Anonymous wrote:Anonymous wrote:Anonymous wrote:We chose based on which program was known to have better teachers at our HS. In our case, French.
Our HS can’t find any French teachers, so kids have to take it online. Guess we’re not elite enough.
I don’t understand why people think French is elite. France is a tiny country. Belgium has some French communities, Haiti is French speaking, a lot of African countries have French as their official language. Canada where Quebec hung on to French with all their might but England still managed to take away the French language from many areas. England colonized Canada and mandated English.
Why would French be relevant enough for children to learn it?
Anonymous wrote:Anonymous wrote:We chose based on which program was known to have better teachers at our HS. In our case, French.
Our HS can’t find any French teachers, so kids have to take it online. Guess we’re not elite enough.
Anonymous wrote:Mandarin and French when it comes to elites.
Spanish is by far more useful of course. I speak all 3, and use Spanish a lot more in daily life by far.
Anonymous wrote:Children of elites speak Russian, Hebrew, and Arabic.
Anonymous wrote:Anonymous wrote:Same PP, to clarify, oldest one has graduated college now, and middle is in college but has worked summers. It's through college jobs that they met the businesspeople who made them other job offers.
Congratulations, and you should be proud, seriously. I had a colleague who is full blooded American but has a Ph.D. in Chinese and served as an interpreter for the U.S. Army to the Chinese Army. (His job was to avoid a miscommunication that would lead to a nuclear holocaust.) He would tell me that DMV public school students in immersion programs couldn't understand "good morning" in Chinese even by the 12th grade. You should be proud, but your DC's are an outliers.

Provided information =
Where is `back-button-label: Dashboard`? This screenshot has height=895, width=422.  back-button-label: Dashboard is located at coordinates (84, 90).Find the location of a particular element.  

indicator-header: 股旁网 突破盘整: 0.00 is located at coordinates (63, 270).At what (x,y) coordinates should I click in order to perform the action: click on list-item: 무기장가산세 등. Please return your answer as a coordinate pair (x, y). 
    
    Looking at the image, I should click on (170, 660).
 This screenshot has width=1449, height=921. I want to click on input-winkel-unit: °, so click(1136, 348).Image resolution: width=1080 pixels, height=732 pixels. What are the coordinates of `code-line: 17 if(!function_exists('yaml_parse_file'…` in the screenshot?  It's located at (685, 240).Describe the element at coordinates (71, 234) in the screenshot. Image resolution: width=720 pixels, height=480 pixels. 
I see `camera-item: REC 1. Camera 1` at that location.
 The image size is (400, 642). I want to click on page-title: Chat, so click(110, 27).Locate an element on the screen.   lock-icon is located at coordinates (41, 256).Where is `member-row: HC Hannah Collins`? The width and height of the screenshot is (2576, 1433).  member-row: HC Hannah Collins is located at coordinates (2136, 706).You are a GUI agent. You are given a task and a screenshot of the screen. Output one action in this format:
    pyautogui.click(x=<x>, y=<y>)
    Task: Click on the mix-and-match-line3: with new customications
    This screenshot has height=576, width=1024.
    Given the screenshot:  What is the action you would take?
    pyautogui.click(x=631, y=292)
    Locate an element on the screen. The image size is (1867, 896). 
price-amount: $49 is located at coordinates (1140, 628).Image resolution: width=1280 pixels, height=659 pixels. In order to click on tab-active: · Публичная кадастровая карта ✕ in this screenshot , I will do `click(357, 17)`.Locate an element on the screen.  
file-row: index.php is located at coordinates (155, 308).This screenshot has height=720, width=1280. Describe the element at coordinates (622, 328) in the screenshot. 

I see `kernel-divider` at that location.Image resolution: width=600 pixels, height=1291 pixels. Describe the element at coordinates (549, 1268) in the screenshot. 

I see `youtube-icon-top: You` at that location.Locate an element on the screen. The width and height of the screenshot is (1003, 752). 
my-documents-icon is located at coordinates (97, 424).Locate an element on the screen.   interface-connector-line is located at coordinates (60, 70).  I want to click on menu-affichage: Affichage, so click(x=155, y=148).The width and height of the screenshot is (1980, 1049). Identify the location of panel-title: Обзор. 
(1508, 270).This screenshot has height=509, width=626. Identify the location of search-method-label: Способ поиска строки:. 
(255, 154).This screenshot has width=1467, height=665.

Description of the task =
Reproduce verbatim everything from "Spanish is by" down to "are an outliers." in the forum discussion of school language programs above.

Problem solution =
Spanish is by far more useful of course. I speak all 3, and use Spanish a lot more in daily life by far.
Anonymous wrote:Children of elites speak Russian, Hebrew, and Arabic.
Anonymous wrote:Anonymous wrote:Same PP, to clarify, oldest one has graduated college now, and middle is in college but has worked summers. It's through college jobs that they met the businesspeople who made them other job offers.
Congratulations, and you should be proud, seriously. I had a colleague who is full blooded American but has a Ph.D. in Chinese and served as an interpreter for the U.S. Army to the Chinese Army. (His job was to avoid a miscommunication that would lead to a nuclear holocaust.) He would tell me that DMV public school students in immersion programs couldn't understand "good morning" in Chinese even by the 12th grade. You should be proud, but your DC's are an outliers.